Text under study

We went into lockdown in March of 2020, a terrible situation overall, but a welcome respite for me considering how exhausted I was at that time, despite it being just the start of the year. The lockdown was a cause for pause; an opportunity to reassess my life’s goals and to confront the looming spectre of burnout.
I believe that sincere work, carried out in a focused manner over a sustained period, with mindful application of work-life balance, is an antithesis to hustle culture glorification, and the relentless rat race from which I have now actively sought to remove myself.
As a result, I’ve chosen to prioritise my health and well-being, allocating time to exercise, to pursue non-work interests, and to get enough rest. There is no reward bigger than good health, a sound mind, and peaceful sleep. I’ve finally realised that some things are worth hustling for.
What Doesn’t Matter Anymore:
· Others’ opinions
· Striving for complete perfection
The last few years have taught me to value small joys more than ever. We shouldn’t need to cite a global pandemic to take extra time forourselves and set necessary boundaries. The idea that everyone is doing great at all times, and that we should brush it away if we’re not, no longer matters. Kids and adults, old and young, we have all been under some kind of stress, and I’ve learnt it’s good to be open and honest about it. More empathy, kindness and communication can help us understand each other’s perspectives and choices better.
I’ve found humour in many situations, such as when I was Mary Kondo and finding what sparks joy, all while an adorable kid kept trying to hold on to every piece of junk for an arts-and-craft activity. It might be frustrating, but it’s funny at the same time.
There is so much to be thankful for, and we’ve learnt that with the unpredictability of life, you don’t want to leave any love unspoken. If you want to reach out and say something to someone, or do something you’ve always wanted to, then go ahead. Do your best and understand that opinions don’t define your reality and judgments are never about you.

Tasks
A - According to the essay on lockdown and burnout, when did the lockdown begin?
B - List everything the essay on lockdown and burnout says the writer allocates time to.
C - Carry on the essay on lockdown and burnout from its last sentence.

(Stored data entries)
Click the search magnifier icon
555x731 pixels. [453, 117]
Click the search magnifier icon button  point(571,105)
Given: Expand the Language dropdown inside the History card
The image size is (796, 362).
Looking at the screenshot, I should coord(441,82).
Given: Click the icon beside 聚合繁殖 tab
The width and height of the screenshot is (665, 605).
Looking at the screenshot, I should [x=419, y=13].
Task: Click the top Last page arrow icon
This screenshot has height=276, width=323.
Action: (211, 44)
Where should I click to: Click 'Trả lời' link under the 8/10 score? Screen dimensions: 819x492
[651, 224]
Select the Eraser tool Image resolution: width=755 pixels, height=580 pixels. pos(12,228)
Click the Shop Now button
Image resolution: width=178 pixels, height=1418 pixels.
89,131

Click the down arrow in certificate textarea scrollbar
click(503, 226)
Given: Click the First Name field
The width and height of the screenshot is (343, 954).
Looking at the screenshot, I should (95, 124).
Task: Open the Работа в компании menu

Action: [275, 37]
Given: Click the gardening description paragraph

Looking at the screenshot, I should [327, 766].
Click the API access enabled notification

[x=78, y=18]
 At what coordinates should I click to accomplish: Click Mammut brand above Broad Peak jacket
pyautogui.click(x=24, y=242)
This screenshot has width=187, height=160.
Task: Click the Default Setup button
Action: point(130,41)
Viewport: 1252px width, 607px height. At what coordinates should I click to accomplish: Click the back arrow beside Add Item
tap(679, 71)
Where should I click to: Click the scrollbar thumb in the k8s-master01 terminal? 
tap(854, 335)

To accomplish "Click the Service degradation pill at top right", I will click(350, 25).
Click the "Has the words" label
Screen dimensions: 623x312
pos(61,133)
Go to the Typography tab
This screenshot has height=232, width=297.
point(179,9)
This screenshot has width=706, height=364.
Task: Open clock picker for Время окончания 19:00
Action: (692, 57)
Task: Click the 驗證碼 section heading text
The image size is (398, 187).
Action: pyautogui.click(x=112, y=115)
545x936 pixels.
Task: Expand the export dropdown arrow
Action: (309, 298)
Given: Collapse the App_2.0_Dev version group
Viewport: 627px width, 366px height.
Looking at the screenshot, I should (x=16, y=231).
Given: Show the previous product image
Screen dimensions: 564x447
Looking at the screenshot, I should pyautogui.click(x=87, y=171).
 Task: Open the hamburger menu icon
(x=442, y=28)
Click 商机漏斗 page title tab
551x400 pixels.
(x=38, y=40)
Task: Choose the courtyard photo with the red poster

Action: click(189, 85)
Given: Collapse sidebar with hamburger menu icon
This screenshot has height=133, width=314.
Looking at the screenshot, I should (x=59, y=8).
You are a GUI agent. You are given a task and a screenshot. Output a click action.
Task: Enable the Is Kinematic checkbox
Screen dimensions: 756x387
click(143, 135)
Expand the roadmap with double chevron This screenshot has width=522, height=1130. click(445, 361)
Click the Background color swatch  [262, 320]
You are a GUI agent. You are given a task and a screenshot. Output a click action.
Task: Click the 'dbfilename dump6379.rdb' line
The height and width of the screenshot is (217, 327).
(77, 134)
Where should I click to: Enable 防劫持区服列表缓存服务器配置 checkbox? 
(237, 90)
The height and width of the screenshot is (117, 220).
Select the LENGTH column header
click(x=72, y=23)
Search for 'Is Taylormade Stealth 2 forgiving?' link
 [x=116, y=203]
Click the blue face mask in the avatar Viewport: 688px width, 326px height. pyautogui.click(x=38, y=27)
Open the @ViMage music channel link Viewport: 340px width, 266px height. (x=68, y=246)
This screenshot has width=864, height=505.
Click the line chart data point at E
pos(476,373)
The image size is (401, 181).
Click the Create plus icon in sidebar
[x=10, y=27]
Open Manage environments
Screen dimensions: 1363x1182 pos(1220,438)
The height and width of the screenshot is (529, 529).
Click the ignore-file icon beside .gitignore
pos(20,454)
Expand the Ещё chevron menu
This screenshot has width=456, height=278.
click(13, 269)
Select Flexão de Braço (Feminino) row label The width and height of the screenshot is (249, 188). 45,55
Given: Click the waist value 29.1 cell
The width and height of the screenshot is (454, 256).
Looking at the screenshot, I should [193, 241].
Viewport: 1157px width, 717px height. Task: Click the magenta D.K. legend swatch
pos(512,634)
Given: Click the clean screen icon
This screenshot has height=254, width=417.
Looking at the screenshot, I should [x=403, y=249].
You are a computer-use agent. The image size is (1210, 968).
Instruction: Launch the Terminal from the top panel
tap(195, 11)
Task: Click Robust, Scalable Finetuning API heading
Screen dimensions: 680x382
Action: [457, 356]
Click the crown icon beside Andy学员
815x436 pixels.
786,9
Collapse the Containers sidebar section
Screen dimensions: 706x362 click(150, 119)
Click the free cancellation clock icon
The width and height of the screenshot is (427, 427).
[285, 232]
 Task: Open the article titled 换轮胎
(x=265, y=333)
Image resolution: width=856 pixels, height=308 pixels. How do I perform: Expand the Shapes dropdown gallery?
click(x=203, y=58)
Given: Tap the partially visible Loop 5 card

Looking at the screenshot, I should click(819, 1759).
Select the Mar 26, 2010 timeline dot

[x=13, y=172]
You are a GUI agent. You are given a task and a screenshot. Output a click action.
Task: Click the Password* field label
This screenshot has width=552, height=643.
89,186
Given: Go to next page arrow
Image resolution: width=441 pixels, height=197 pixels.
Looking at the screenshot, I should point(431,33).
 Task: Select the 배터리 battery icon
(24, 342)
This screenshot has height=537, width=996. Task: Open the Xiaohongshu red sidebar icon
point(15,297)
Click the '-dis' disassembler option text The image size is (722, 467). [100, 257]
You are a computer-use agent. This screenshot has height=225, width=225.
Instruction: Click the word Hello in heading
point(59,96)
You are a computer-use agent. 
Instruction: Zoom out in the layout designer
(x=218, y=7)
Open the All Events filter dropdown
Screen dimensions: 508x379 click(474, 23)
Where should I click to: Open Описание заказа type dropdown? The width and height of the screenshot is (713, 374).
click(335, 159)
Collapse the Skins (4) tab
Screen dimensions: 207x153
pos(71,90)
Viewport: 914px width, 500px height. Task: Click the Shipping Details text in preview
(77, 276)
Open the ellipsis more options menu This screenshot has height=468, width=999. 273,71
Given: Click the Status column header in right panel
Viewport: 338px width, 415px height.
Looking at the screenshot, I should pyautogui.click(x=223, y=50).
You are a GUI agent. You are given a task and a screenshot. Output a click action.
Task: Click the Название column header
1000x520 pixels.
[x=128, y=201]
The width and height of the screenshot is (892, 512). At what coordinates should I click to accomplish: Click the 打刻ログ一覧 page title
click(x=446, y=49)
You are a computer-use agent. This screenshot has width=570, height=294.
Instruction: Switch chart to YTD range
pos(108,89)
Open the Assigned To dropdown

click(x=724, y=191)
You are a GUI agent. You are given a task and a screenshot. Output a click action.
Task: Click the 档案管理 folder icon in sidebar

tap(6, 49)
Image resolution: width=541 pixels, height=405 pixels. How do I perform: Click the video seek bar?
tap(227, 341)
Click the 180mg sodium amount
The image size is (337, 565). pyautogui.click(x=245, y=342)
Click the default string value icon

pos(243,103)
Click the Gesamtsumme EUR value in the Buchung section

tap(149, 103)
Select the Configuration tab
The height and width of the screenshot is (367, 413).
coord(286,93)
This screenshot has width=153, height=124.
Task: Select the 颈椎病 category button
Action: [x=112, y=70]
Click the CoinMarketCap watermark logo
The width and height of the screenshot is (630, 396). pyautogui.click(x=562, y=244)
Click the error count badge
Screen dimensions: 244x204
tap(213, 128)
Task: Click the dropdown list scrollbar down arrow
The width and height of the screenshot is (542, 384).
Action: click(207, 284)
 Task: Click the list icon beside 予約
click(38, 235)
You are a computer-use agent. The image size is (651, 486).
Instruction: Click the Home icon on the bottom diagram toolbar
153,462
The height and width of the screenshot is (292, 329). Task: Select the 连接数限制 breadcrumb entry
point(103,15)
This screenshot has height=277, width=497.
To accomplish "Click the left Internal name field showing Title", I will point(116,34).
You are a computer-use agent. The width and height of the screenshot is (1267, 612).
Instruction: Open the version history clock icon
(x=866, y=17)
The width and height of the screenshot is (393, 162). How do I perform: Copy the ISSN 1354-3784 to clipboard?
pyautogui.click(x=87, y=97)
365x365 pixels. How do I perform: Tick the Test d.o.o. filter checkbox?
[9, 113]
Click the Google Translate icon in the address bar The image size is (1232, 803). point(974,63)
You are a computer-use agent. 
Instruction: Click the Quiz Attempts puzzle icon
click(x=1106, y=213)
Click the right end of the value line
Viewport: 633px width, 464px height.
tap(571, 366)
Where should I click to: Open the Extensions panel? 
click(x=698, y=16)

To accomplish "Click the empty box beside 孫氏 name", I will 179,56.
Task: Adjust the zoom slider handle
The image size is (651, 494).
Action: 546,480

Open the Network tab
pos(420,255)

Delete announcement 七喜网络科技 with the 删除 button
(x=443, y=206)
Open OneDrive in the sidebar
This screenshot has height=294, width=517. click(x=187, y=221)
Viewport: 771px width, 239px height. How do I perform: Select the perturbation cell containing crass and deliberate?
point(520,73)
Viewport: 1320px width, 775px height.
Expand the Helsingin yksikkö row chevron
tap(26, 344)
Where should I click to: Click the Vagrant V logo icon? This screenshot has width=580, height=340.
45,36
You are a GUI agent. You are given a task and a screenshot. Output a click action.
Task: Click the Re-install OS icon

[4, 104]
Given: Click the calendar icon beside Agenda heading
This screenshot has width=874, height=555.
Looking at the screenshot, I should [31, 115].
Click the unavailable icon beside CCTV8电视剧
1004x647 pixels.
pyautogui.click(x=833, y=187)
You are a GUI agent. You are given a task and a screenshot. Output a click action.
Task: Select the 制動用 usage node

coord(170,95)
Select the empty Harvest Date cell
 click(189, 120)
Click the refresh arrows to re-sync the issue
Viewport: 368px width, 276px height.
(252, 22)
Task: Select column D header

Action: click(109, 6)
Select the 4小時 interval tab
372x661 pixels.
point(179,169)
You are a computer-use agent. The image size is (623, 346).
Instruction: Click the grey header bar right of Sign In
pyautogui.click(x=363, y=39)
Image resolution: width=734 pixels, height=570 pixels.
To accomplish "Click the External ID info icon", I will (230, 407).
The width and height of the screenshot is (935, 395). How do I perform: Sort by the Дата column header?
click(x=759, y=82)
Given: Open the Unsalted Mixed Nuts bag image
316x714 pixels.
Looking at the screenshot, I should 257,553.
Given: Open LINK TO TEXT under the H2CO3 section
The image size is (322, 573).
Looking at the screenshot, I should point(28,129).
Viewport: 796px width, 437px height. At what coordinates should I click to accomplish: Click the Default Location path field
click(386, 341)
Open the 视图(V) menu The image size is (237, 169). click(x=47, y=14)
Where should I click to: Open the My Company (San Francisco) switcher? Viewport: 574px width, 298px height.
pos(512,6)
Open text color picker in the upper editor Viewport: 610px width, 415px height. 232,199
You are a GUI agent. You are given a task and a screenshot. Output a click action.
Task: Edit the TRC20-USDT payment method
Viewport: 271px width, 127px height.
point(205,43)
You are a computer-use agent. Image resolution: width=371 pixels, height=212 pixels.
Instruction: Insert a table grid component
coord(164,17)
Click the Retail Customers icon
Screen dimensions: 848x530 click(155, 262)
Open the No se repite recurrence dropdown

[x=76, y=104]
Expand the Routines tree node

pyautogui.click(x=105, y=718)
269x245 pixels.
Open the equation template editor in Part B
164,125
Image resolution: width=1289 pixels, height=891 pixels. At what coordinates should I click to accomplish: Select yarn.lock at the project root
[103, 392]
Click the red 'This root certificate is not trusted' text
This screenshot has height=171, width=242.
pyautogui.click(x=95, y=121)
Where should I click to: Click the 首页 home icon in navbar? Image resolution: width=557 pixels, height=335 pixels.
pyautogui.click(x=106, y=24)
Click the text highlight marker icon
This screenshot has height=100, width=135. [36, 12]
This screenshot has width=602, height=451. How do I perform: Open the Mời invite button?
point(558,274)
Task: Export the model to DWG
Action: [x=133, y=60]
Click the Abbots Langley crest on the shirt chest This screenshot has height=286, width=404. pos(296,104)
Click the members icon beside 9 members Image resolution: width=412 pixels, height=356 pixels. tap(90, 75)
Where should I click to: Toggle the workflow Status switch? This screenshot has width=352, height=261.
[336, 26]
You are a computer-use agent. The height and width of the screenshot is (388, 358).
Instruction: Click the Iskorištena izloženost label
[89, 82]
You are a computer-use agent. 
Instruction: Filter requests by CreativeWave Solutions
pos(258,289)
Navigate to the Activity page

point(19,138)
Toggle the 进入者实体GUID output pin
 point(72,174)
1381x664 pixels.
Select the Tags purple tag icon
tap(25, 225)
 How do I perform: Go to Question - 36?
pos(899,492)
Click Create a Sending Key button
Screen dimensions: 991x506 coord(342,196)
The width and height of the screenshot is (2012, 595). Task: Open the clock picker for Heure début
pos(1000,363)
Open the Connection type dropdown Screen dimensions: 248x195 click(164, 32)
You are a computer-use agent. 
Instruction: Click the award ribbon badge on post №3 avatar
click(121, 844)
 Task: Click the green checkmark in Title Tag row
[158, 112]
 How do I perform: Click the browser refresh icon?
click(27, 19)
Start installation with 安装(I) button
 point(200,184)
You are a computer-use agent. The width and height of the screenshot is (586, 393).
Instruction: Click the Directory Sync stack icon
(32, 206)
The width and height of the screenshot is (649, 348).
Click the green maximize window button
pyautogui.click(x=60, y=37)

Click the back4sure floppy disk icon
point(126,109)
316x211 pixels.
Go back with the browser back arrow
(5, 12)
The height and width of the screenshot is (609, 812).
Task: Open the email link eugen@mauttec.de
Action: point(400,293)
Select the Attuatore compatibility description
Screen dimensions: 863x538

Responses
A - March of 2020

B - Exercise, pursuing non-work interests, and getting enough rest.

C -
I feel grateful to have had the time and ability to make certain life choices while many people around the world are facing struggles they did not ask for. To have a chance to train my mind towards optimism is a precious privilege to have, especially in uncertainty, so I’m going to hang onto it where I can.
What doesn’t matter anymore:
· In management: having your team physically present
· In day-to-day life: eating out at restaurants
The pandemic brought in new boundaries and conditions that majorly changed the way we look at the different dimensions of our lives.
I stepped into a new role at the start of the pandemic, where I was responsible for managing a team of 20 strategy professionals. Previously, the modus operandi of a text book manager was that one needs to have all the members co-located on site to effectively manage the team. My experience of managing a new team remotely taught me that having team members around you all the time is not necessary. With a growth mindset in the team, we were able to build a good team rapport with a balanced focus on results, progress, peer support and mental well-being.
My perspective of working hard has changed. One important thing that the pandemic has taught me is it doesn’t really matter how hard you work, but actually how smart and creatively you work. This was true earlier, but I think the limitations the pandemic brought about reinforced the need for this tactic.
As we were not able to go out much, and we didn’t have the luxury of Grab or Foodpanda in Sweden to access Bangkok’s food paradise, we started spending more time cooking various cuisines and fusion-style food at home. Earlier, I would always go out for lunch, but now I enjoy cooking and having freshly-made meals for lunch at home. As a foodie, I love cooking and now I am into it even more. That means going out doesn’t matter anymore!